Is Ewing Sarcoma Inherited?

It is important to emphasize that Ewing sarcoma is rarely an inherited condition. In the vast majority of cases, the genetic mutations are sporadic, meaning they happen by chance. There are very rare instances where families may have a slightly increased risk, possibly due to underlying genetic predispositions, but this is not the typical presentation. Genetic counseling may be recommended for individuals with a strong family history or other concerning factors.

Why Does It Affect Children and Young Adults?

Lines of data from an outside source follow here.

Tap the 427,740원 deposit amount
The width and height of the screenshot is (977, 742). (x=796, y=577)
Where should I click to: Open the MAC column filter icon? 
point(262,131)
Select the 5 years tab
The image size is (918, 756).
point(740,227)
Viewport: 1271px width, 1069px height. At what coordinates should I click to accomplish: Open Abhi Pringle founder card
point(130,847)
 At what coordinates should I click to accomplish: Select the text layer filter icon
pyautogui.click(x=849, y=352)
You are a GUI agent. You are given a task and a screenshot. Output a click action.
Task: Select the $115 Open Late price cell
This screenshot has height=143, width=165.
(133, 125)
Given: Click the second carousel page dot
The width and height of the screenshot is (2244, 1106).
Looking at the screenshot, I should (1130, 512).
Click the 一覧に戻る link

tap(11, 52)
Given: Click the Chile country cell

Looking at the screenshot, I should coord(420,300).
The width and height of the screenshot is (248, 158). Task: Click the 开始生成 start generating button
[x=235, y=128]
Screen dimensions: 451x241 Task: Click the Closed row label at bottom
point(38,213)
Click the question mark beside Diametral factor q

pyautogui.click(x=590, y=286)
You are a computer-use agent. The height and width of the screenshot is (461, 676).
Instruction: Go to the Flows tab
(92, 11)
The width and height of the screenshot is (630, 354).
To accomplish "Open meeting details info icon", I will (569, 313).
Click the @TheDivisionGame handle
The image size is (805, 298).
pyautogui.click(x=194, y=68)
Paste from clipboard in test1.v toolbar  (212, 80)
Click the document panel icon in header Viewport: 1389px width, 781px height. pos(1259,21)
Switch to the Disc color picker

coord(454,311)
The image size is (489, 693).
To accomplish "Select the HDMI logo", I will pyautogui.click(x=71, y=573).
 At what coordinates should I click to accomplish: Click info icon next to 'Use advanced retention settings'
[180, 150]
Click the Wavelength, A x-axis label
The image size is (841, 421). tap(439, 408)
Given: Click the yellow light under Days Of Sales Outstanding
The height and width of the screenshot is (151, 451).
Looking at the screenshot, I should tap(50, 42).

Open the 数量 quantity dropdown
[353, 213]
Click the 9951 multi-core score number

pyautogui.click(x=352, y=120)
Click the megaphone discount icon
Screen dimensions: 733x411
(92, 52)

The reason Ewing sarcoma predominantly affects children and adolescents is still being investigated. One theory is that the developing cells in bone and soft tissue during these growth phases might be more susceptible to the types of genetic errors that lead to this cancer. The specific cellular environment and processes occurring during rapid growth and development might play a role in the initiation or progression of the disease.

Summary of Causes

In summary, Ewing sarcoma is caused by specific genetic mutations, most commonly a chromosomal translocation leading to the EWS-FLI1 fusion gene. This abnormal protein drives uncontrolled cell growth. These genetic changes are typically acquired, not inherited, and the precise trigger remains unknown. The disease's predilection for younger individuals is likely related to developmental processes in bone and soft tissues during childhood and adolescence.